What to do:
Repeat the records word for word.
───── Provided entries
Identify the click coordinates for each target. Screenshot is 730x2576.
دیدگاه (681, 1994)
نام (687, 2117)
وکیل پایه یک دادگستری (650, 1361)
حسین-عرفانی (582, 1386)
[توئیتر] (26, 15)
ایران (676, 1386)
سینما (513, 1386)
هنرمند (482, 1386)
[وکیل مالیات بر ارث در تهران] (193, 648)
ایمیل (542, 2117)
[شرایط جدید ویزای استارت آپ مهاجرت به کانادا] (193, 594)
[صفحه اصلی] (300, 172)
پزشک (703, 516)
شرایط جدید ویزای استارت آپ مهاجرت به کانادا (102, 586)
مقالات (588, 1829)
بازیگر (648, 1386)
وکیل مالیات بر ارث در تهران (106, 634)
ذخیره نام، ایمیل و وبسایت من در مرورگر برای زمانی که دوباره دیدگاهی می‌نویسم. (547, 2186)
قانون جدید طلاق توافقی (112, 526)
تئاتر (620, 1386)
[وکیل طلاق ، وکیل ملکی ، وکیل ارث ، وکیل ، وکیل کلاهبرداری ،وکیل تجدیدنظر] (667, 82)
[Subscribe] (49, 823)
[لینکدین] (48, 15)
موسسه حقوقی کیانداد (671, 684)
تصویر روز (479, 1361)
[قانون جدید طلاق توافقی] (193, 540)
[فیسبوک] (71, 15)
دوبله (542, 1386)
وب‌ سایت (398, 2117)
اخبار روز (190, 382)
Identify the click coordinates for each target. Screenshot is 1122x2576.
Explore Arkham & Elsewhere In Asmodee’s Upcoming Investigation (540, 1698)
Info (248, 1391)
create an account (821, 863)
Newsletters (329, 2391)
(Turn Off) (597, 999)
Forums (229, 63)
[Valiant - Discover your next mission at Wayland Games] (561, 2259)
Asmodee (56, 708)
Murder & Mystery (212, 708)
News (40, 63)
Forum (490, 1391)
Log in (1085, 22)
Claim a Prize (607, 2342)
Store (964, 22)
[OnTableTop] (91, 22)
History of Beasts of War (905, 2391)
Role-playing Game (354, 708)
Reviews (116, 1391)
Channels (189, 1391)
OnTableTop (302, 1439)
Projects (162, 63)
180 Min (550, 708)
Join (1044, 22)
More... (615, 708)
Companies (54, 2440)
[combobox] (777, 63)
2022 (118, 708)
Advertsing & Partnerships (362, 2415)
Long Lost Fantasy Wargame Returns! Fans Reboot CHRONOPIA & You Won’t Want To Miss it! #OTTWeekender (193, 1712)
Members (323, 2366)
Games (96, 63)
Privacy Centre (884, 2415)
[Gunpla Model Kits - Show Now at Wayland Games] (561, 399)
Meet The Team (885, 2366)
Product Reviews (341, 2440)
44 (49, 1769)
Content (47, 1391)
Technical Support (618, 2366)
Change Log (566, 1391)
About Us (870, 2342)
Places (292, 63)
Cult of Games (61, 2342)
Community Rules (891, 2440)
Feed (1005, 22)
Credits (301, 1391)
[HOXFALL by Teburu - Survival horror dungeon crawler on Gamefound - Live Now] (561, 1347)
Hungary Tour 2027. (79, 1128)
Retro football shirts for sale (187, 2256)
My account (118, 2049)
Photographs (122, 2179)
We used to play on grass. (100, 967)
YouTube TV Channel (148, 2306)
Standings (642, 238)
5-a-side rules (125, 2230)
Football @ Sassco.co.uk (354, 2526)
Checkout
──────────
Written reply:
Identify the click coordinates for each target. Screenshot is 730x2576.
دیدگاه (681, 1994)
نام (687, 2117)
وکیل پایه یک دادگستری (650, 1361)
حسین-عرفانی (582, 1386)
[توئیتر] (26, 15)
ایران (676, 1386)
سینما (513, 1386)
هنرمند (482, 1386)
[وکیل مالیات بر ارث در تهران] (193, 648)
ایمیل (542, 2117)
[شرایط جدید ویزای استارت آپ مهاجرت به کانادا] (193, 594)
[صفحه اصلی] (300, 172)
پزشک (703, 516)
شرایط جدید ویزای استارت آپ مهاجرت به کانادا (102, 586)
مقالات (588, 1829)
بازیگر (648, 1386)
وکیل مالیات بر ارث در تهران (106, 634)
ذخیره نام، ایمیل و وبسایت من در مرورگر برای زمانی که دوباره دیدگاهی می‌نویسم. (547, 2186)
قانون جدید طلاق توافقی (112, 526)
تئاتر (620, 1386)
[وکیل طلاق ، وکیل ملکی ، وکیل ارث ، وکیل ، وکیل کلاهبرداری ،وکیل تجدیدنظر] (667, 82)
[Subscribe] (49, 823)
[لینکدین] (48, 15)
موسسه حقوقی کیانداد (671, 684)
تصویر روز (479, 1361)
[قانون جدید طلاق توافقی] (193, 540)
[فیسبوک] (71, 15)
دوبله (542, 1386)
وب‌ سایت (398, 2117)
اخبار روز (190, 382)
Identify the click coordinates for each target. Screenshot is 1122x2576.
Explore Arkham & Elsewhere In Asmodee’s Upcoming Investigation (540, 1698)
Info (248, 1391)
create an account (821, 863)
Newsletters (329, 2391)
(Turn Off) (597, 999)
Forums (229, 63)
[Valiant - Discover your next mission at Wayland Games] (561, 2259)
Asmodee (56, 708)
Murder & Mystery (212, 708)
News (40, 63)
Forum (490, 1391)
Log in (1085, 22)
Claim a Prize (607, 2342)
Store (964, 22)
[OnTableTop] (91, 22)
History of Beasts of War (905, 2391)
Role-playing Game (354, 708)
Reviews (116, 1391)
Channels (189, 1391)
OnTableTop (302, 1439)
Projects (162, 63)
180 Min (550, 708)
Join (1044, 22)
More... (615, 708)
Companies (54, 2440)
[combobox] (777, 63)
2022 (118, 708)
Advertsing & Partnerships (362, 2415)
Long Lost Fantasy Wargame Returns! Fans Reboot CHRONOPIA & You Won’t Want To Miss it! #OTTWeekender (193, 1712)
Members (323, 2366)
Games (96, 63)
Privacy Centre (884, 2415)
[Gunpla Model Kits - Show Now at Wayland Games] (561, 399)
Meet The Team (885, 2366)
Product Reviews (341, 2440)
44 (49, 1769)
Content (47, 1391)
Technical Support (618, 2366)
Change Log (566, 1391)
About Us (870, 2342)
Places (292, 63)
Cult of Games (61, 2342)
Community Rules (891, 2440)
Feed (1005, 22)
Credits (301, 1391)
[HOXFALL by Teburu - Survival horror dungeon crawler on Gamefound - Live Now] (561, 1347)
Hungary Tour 2027. (79, 1128)
Retro football shirts for sale (187, 2256)
My account (118, 2049)
Photographs (122, 2179)
We used to play on grass. (100, 967)
YouTube TV Channel (148, 2306)
Standings (642, 238)
5-a-side rules (125, 2230)
Football @ Sassco.co.uk (354, 2526)
Checkout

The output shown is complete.